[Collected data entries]
· · · · ·

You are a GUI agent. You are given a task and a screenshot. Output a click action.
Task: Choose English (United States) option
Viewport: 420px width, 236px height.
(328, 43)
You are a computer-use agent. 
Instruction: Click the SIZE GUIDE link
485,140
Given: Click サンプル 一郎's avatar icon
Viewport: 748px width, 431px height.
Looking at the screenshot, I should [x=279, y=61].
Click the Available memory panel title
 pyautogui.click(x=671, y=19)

· · · · ·

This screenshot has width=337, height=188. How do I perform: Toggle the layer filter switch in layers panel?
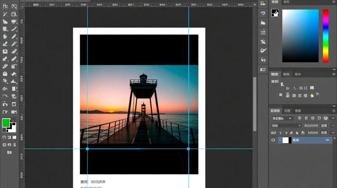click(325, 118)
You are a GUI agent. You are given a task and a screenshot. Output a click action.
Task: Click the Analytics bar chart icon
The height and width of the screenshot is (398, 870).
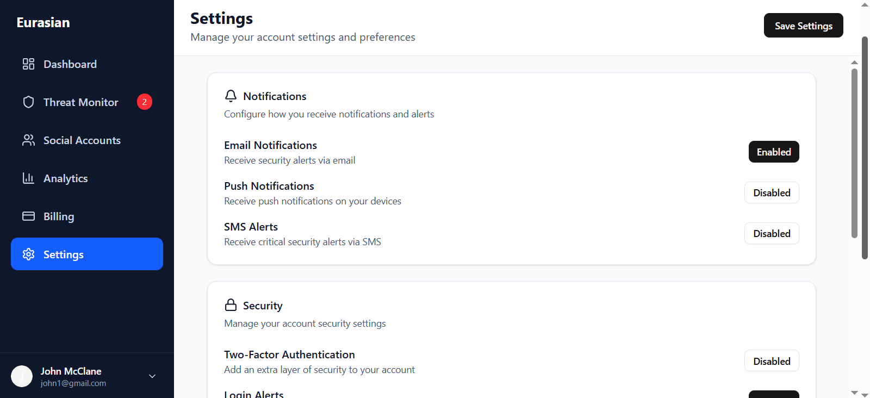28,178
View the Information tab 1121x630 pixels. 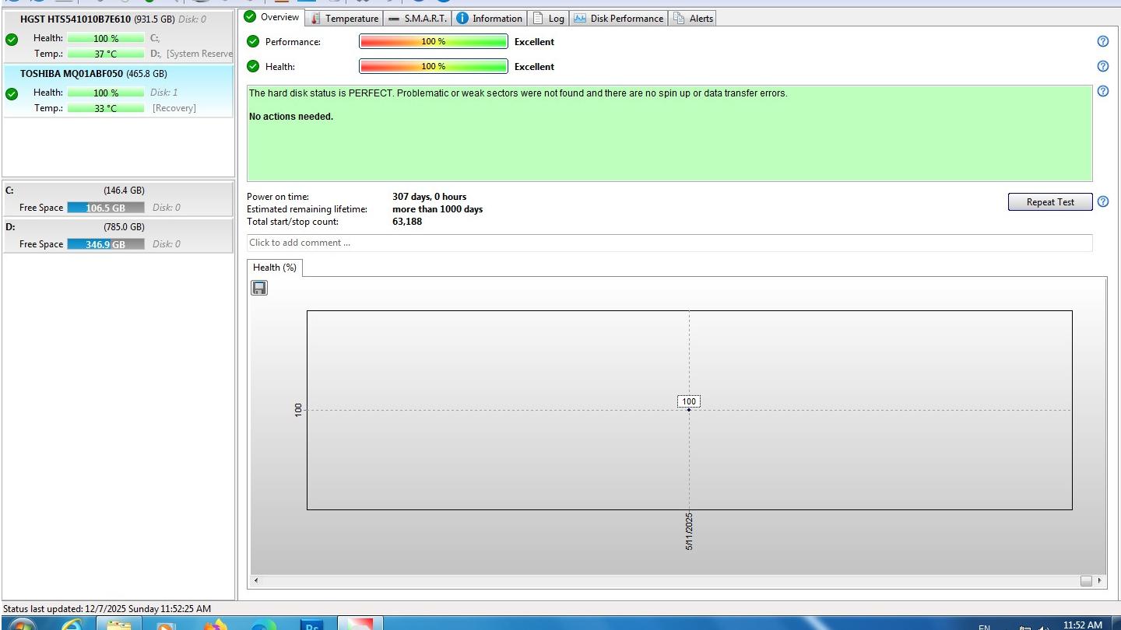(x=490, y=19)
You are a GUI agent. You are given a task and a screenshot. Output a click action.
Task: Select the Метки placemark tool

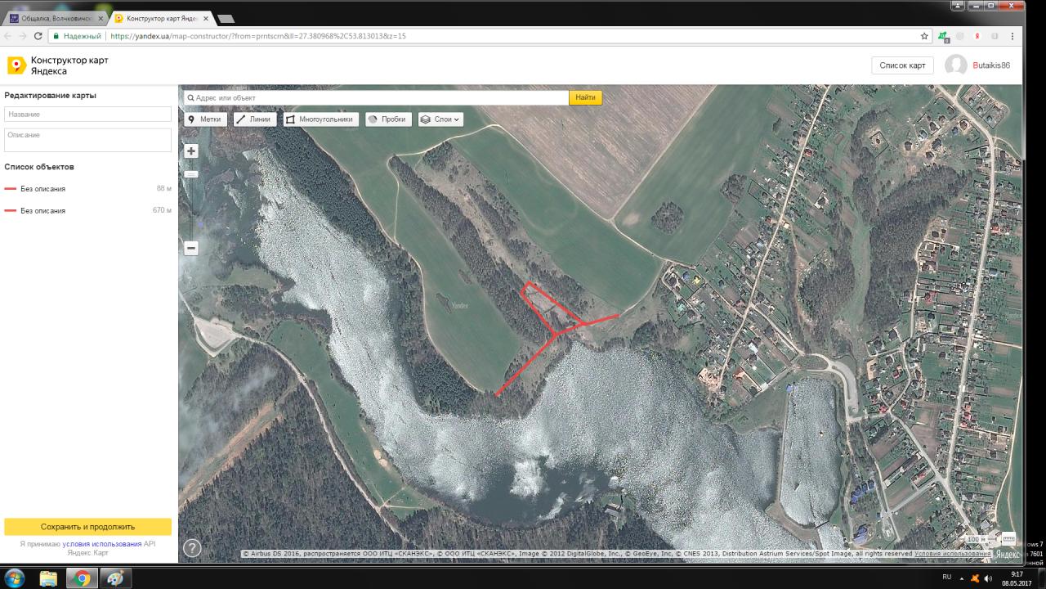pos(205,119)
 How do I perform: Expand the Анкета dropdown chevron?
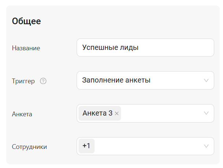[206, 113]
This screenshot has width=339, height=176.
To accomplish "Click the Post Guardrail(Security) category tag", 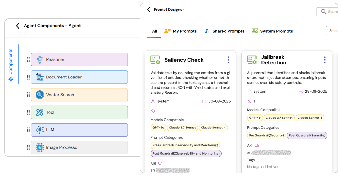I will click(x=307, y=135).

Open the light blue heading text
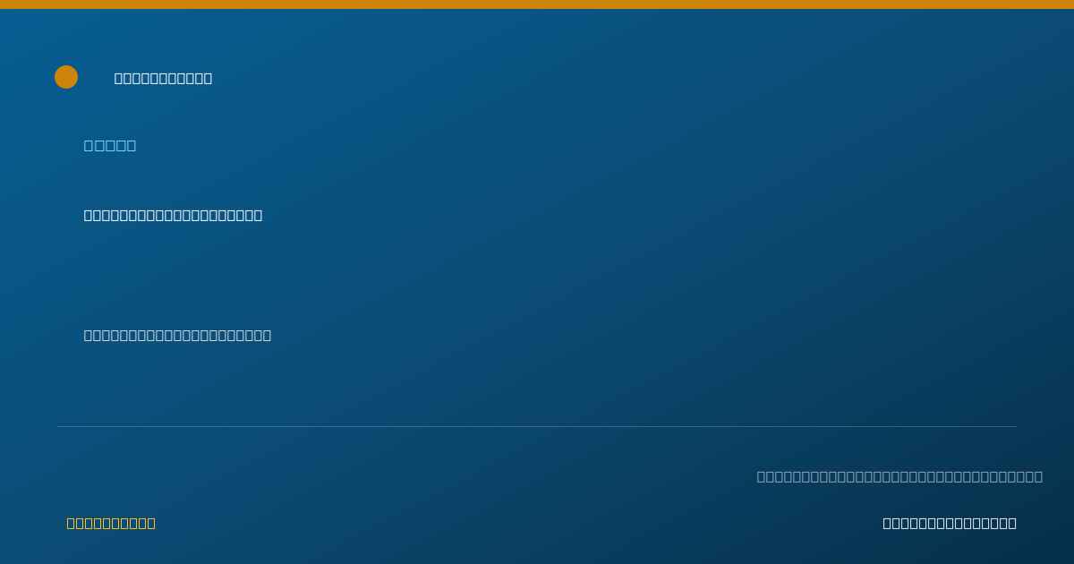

· · · · ·

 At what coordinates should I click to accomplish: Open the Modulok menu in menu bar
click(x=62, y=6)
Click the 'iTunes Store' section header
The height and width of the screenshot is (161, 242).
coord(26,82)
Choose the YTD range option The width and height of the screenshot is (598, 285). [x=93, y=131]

· · · · ·

Assignment:
Show every line in the entries above that contains the string "Choose".

Task result:
Task: Choose English (United States) option
Choose the YTD range option The width and height of the screenshot is (598, 285). [x=93, y=131]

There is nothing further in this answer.